**GIVEN PASSAGE**:
___

And the child’s father and mother were amazed at what was being said about him. Then Simeon blessed them and said to his mother Mary, ‘This child is destined for the falling and the rising of many in Israel, and to be a sign that will be opposed so that the inner thoughts of many will be revealed—and a sword will pierce your own soul too.’

There was also a prophet, Anna the daughter of Phanuel, of the tribe of Asher. She was of a great age, having lived with her husband for seven years after her marriage, then as a widow to the age of eighty-four. She never left the temple but worshipped there with fasting and prayer night and day. At that moment she came, and began to praise God and to speak about the child to all who were looking for the redemption of Jerusalem.]

When they had finished everything required by the law of the Lord, they returned to Galilee, to their own town of Nazareth. The child grew and became strong, filled with wisdom; and the favour of God was upon him.

___

**STORED DATA**:
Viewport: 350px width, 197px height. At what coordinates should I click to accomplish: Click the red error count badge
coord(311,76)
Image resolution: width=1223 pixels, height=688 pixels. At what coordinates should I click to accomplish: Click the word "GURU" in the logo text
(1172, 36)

___

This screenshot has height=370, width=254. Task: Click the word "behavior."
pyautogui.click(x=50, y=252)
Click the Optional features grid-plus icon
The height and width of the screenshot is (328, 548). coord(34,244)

___

**STATED TASK A**:
In the passage about Simeon and Anna, which tribe was Anna from?
**STATED TASK B**:
Translate this sentence from the passage about Simeon and Anna into Spanish: "The child grew and became strong, filled with wisdom; and the favour of God was upon him."
Answer using only the passage about Simeon and Anna.

**TASK ANSWER A**:
The tribe of Asher.

**TASK ANSWER B**:
El niño crecía y se fortalecía, lleno de sabiduría; y el favor de Dios estaba sobre él.